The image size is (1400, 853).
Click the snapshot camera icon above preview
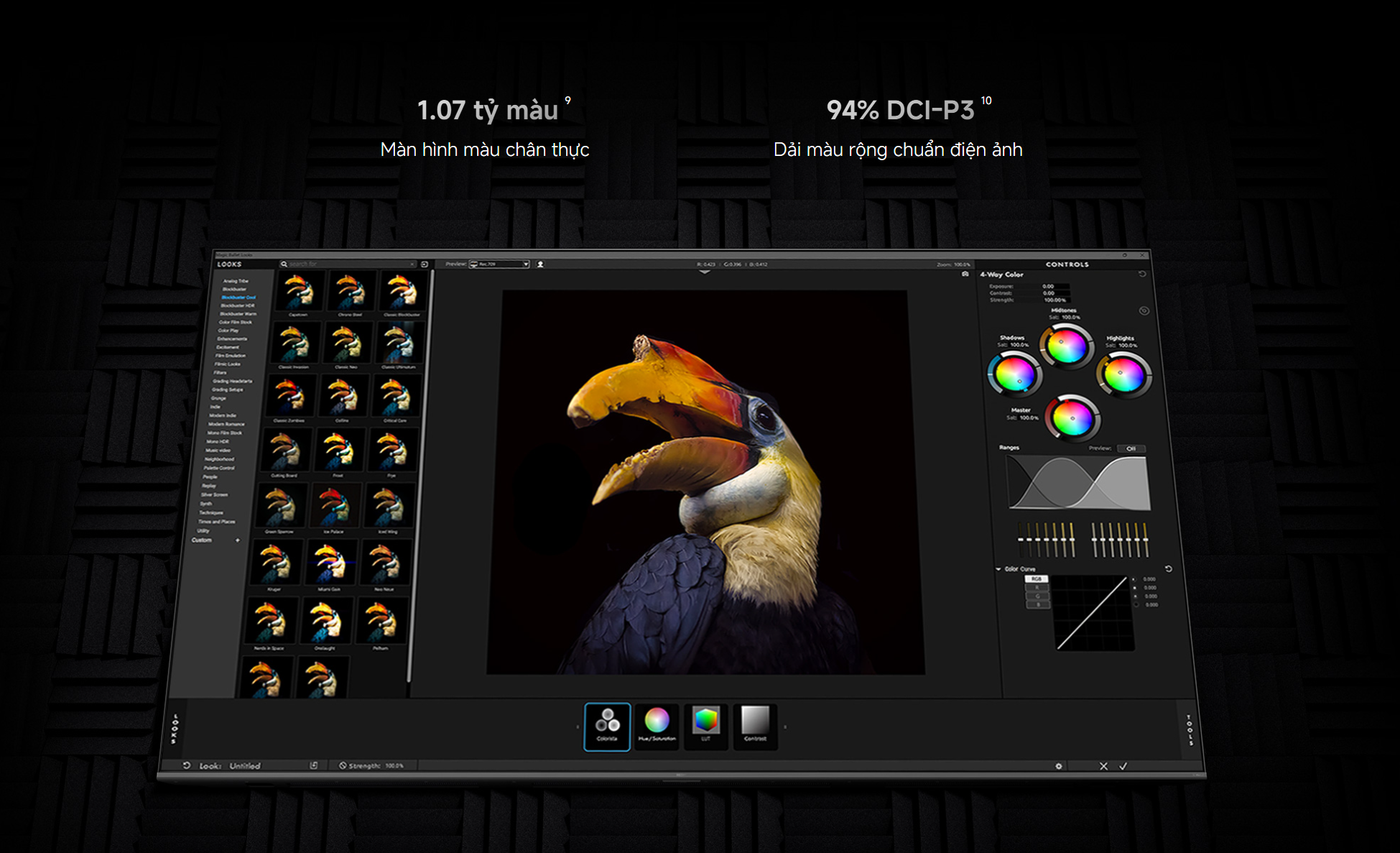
:::::
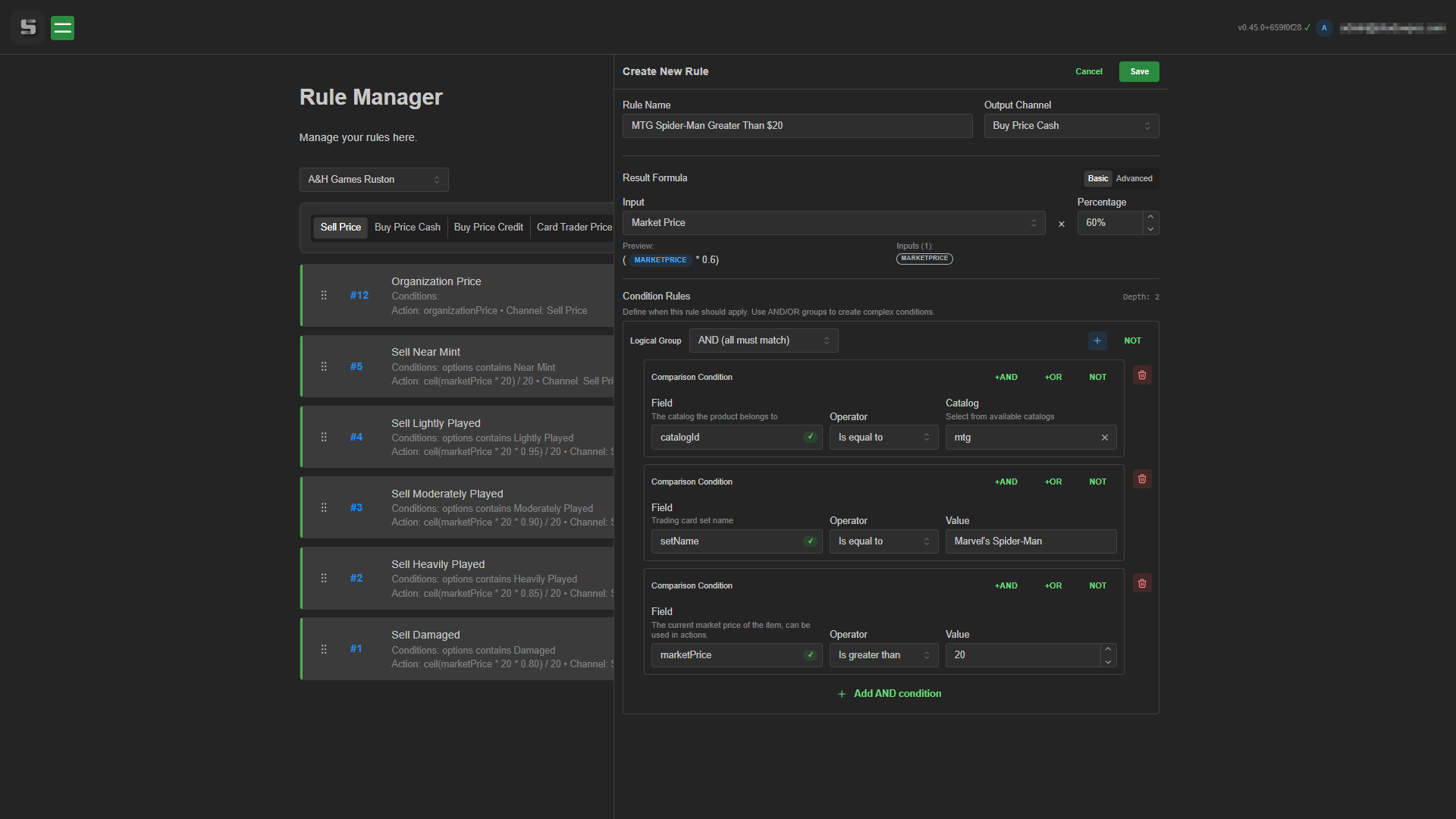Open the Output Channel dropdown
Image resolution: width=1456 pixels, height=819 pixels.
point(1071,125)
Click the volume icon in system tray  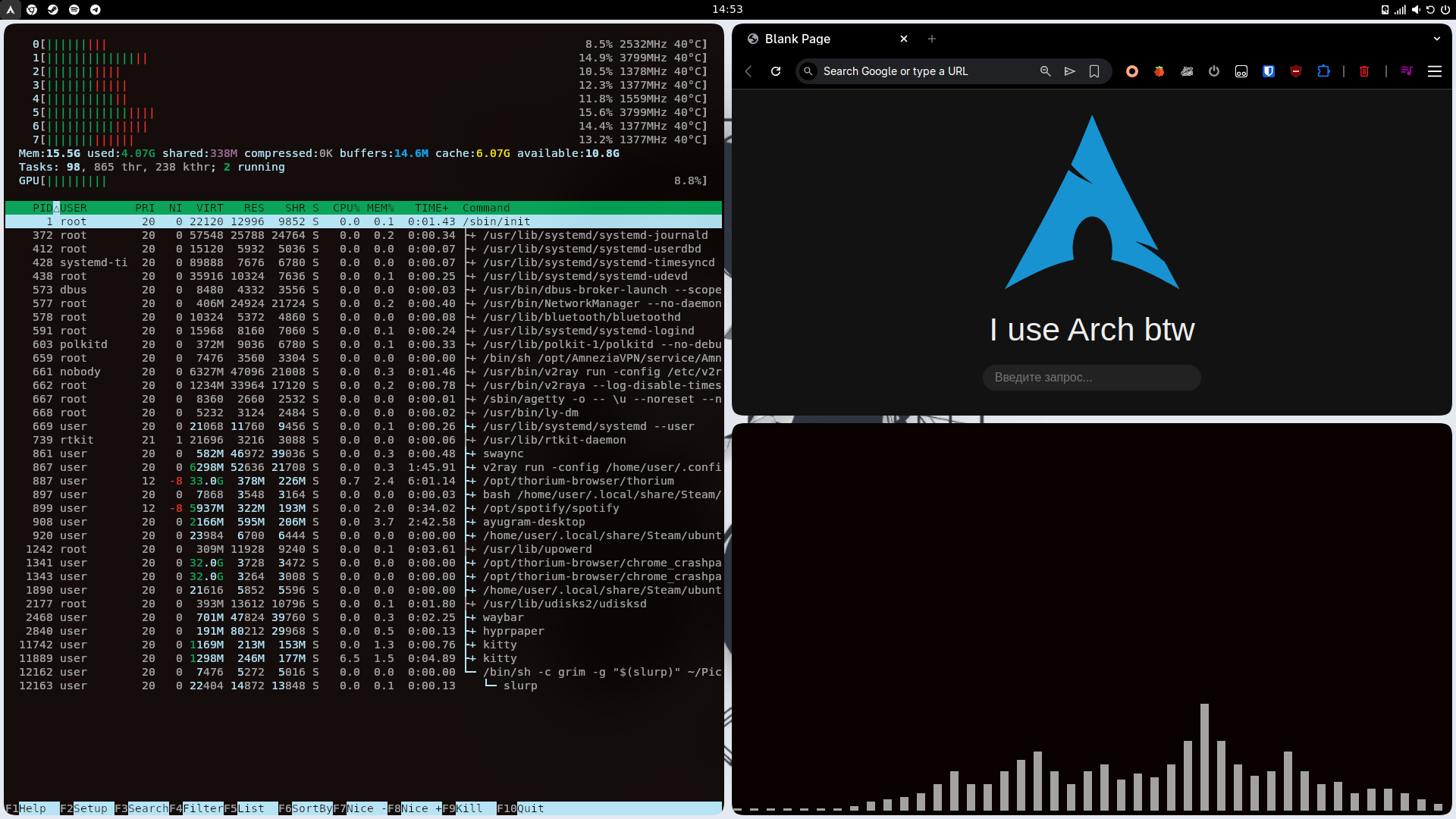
:::::
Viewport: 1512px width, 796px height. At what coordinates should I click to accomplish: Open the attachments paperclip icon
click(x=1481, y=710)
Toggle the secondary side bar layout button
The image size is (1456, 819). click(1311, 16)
:::::
Repeat, character for character, the lines of the material above from the line with "The image size is (1400, 853)." through the line with "Click the snapshot camera icon above preview".

§ **Reply to the exercise**:
The image size is (1400, 853).
Click the snapshot camera icon above preview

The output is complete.